Una delle cose su cui ragiono in questi tempi è la documentazione fotografica e in video degli eventi salienti della mia vita, quello che oggi in modo un po’ snob si definisce narcisismo social, il “fotografare invece di vivere” su cui tanto è stato scritto, anche nello studio dei media.
Non ci penso perché mi preoccupi di perdermi esperienze, e non la vedo tanto in termini di testimonianza per la mia rete sociale (cioè anche: la socialità online ha un valore innegabile nelle nostre vite, non mi sembra si possa negarlo), quanto in termini di costruzione di memoria per il futuro.
Una cosa che ho capito della terza età è che i ricordi, e le immagini ad essi associati, hanno valore nella vita di un anziano. Ho molti ricordi di nonne che sfogliano per ore – prima insieme al me piccolo, poi davanti al me adulto – migliaia di fotografie pescate da grandi scatole di latta con pubblicità degli anni 60. I maschi meno, devo dire.
Ma nella terza età il ricordo, e il supporto fotografico al ricordo, devono assumere un valore che in età più giovane è difficile da immaginare, e se quel valore rappresenta qualità della vita in una fase in cui c’è molto tempo da passare e poche cose interessanti da fare, perché non pensare a produrre oggi i contenuti che serviranno a generare quel valore?
In quest’ottica diventa sempre più importante documentare fotograficamente (e in video) il presente. Sarà il caso di farlo solo con le esperienze memorabili, o anche con il quotidiano? Quali saranno le tecnologie future che ci permetteranno di cucire assieme queste memorie in una narrazione continua e seamless del passato?
Cosa, quanto e come potremo rivivere delle nostre vite, avendo a disposizione i materiali foto e video? Potremo navigarli in 3D come se fossimo in un mondo online permanente? Da dove lo prenderemo il suono per fare da colonna sonora alle immagini?
La scommessa, se devo farne una, è che avremo presto (10, 15 anni) tecnologie in grado di registrare in audio-video 3D ogni momento delle nostre vite, ed estrapolarne i momenti salienti per costruirne una narrazione documentaristica. (Fino al giorno in cui, magari, scopriremo qualcosa come la memoria del DNA, cioè che il corpo umano salva la nostra intera esistenza grazie alla capienza delle catene di nuclei a spirale che contengono la memoria della nostra specie?)

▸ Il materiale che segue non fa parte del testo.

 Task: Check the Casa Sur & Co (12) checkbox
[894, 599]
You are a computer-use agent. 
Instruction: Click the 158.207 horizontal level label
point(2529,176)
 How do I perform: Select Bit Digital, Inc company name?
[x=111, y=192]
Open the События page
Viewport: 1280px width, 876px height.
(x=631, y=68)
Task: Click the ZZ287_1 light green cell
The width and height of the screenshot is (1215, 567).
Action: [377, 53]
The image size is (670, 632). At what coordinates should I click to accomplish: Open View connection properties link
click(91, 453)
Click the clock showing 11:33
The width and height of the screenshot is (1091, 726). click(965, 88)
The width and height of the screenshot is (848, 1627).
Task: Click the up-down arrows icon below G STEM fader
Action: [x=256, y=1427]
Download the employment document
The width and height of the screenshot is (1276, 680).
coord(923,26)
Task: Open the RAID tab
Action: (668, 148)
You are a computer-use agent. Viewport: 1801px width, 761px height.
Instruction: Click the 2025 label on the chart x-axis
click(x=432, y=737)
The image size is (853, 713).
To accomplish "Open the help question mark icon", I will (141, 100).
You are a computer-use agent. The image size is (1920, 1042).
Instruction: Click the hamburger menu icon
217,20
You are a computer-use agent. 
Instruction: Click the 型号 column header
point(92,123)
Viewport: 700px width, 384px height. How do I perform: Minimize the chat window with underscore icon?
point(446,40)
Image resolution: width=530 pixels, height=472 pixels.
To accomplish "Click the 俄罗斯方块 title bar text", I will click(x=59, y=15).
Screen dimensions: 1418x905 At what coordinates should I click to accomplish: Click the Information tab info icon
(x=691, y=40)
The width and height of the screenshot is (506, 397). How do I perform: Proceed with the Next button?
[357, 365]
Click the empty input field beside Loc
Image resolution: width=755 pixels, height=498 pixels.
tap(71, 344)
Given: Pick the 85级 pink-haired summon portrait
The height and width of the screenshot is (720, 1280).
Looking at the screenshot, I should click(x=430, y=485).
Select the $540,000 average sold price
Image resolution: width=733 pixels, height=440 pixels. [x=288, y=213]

E a quel punto si tratterà solo di accedere a questi dati e passare gli ultimi mesi o anni della nostre vita con la possibilità di riviverla interamente come spettatori o protagonisti, a seconda del grado di interazione consentito dalle tecnologie.
Un limbo di non coscienza del presente, un sottrarsi alla vita che in età attiva rappresenterebbe una patologia, ma in età avanzata può essere un preludio accettabile, anzi auspicabile, a una dolce morte, molto più dell’attuale gestione ospedaliera della malattia.